HONOLULU — Incoming Gov. Josh Green delivered a message of unity at his inauguration on Monday, where he was sworn in before a crowd of thousands that included a delegation of Kaua‘i legislators.
“Hawai‘i is one ohana — one family,” said Green in his first speech in the executive role. “When we come together, we can meet any challenge, and accomplish anything we set our minds to. We can set an example for the whole world on the issues of housing, homelessness, poverty, and climate change if we truly come together and commit to putting our values of ‘ohana and aloha into practice — and make them a reality for everyone in Hawai‘i.”
Green, a Democrat who hails from Pittsburgh, Pennsylvania, is a former doctor, state legislator, and lieutenant governor under outgoing Gov. David Ige. Fellow democrat Ige served two terms marked by a series of crises, including the COVID-19 pandemic.
Green cruised to victory in November with 62.2 percent of the vote, compared with Republican challenger Duke Aiona’s 36.3 percent.
Though still the preferred choice, Green was less popular on Kaua‘i — where he took home 57.4 percent to Aiona’s 39 percent.
━━━
» Assignment 1: Rewrite the paragraph of the inauguration article that begins "Green, a Democrat who hails from Pittsburgh" as a brief bulleted list, keeping its main facts.
» Assignment 2:
Answer the following questions using the inauguration article.
(a) What share of the statewide vote did Green receive in November?
(b) What share of the vote did Green receive on Kaua‘i?
(c) Which delegation was included in the inauguration crowd?
The listing after this point is separate material and is unrelated to the inauguration article.

» Supplied data:
━━━
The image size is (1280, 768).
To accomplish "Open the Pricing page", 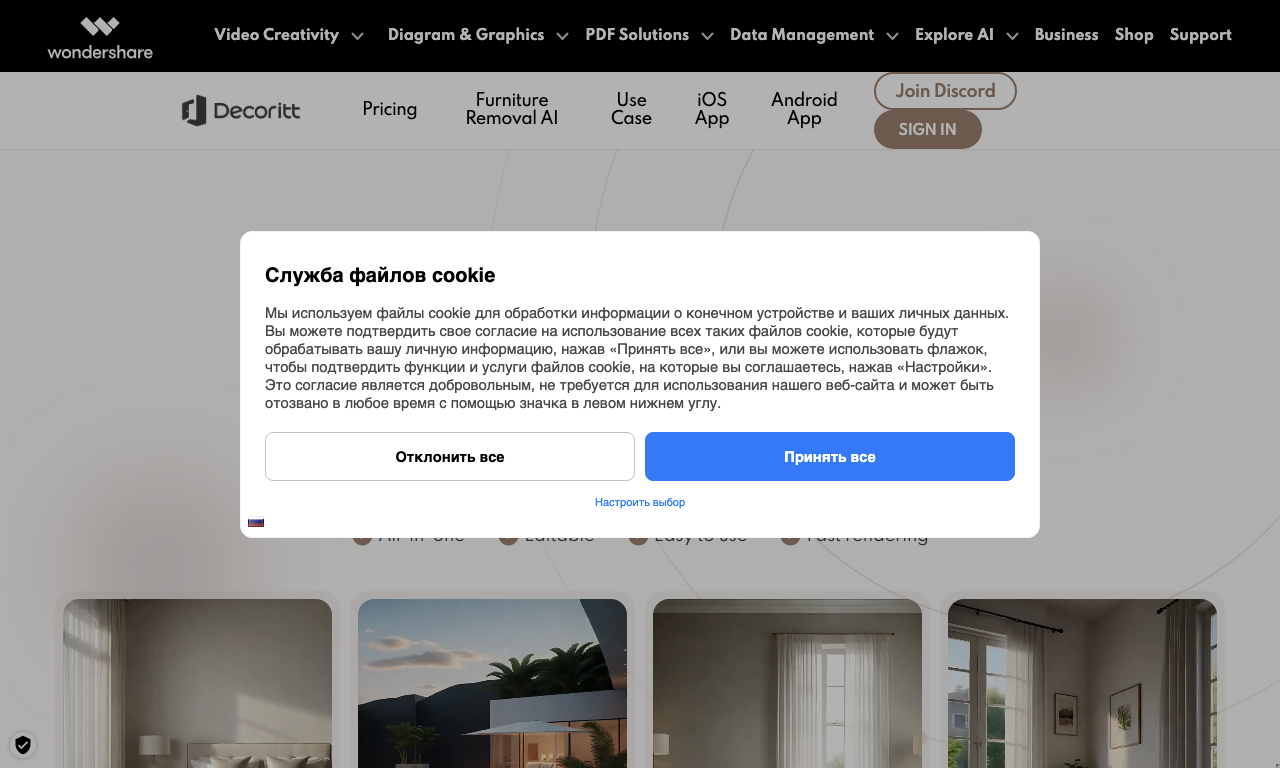I will pos(390,109).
━━━
» Task response 1:
- Green is a Democrat from Pittsburgh, Pennsylvania.
- He is a former doctor, state legislator, and lieutenant governor under outgoing Gov. David Ige.
- Ige, also a Democrat, served two terms marked by a series of crises, including the COVID-19 pandemic.

» Task response 2:
(a) 62.2 percent
(b) 57.4 percent
(c) A delegation of Kaua‘i legislators